# Activity
Please copy each line of the data that includes the string "Choose".

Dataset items
* * *
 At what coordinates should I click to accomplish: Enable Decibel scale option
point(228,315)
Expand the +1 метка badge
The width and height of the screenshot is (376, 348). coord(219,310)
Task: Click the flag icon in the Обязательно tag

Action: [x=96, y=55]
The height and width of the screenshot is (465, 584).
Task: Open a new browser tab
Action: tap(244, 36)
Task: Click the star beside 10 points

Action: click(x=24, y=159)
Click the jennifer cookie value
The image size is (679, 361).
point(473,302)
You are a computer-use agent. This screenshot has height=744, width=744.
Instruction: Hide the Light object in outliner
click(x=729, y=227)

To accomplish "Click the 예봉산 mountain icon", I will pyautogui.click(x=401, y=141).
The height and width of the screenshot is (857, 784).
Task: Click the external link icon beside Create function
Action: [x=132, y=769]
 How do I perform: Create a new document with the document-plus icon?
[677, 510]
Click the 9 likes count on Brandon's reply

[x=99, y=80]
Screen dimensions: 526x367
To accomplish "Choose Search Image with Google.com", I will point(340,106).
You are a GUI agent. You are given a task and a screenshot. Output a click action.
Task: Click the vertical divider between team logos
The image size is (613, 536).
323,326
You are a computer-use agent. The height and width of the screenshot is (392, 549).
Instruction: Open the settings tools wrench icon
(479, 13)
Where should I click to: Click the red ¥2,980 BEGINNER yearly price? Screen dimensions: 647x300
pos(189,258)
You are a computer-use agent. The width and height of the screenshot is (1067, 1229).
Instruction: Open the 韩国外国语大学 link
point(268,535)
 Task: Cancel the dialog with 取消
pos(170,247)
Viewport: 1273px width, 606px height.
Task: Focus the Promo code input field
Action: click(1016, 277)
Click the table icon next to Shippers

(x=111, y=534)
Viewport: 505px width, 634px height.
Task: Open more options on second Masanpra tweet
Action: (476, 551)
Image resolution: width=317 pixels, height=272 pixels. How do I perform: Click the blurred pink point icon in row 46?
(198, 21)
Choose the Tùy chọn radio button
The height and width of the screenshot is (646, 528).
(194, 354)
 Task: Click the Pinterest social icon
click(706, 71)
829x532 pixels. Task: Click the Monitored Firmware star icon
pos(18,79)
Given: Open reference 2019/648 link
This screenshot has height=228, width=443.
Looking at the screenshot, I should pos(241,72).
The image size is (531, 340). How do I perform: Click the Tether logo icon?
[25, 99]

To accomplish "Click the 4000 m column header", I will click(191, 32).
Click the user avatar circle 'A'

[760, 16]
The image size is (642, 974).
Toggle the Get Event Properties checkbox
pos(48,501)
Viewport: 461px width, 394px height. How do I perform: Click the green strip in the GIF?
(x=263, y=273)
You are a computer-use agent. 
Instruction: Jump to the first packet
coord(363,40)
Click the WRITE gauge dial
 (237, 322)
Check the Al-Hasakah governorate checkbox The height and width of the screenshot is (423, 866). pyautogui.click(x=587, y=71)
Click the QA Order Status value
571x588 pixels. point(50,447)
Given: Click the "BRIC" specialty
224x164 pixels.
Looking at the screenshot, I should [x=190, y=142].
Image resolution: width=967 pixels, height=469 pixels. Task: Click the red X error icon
* * *
# Written solution
To accomplish "Choose Search Image with Google.com", I will point(340,106).
Choose the Tùy chọn radio button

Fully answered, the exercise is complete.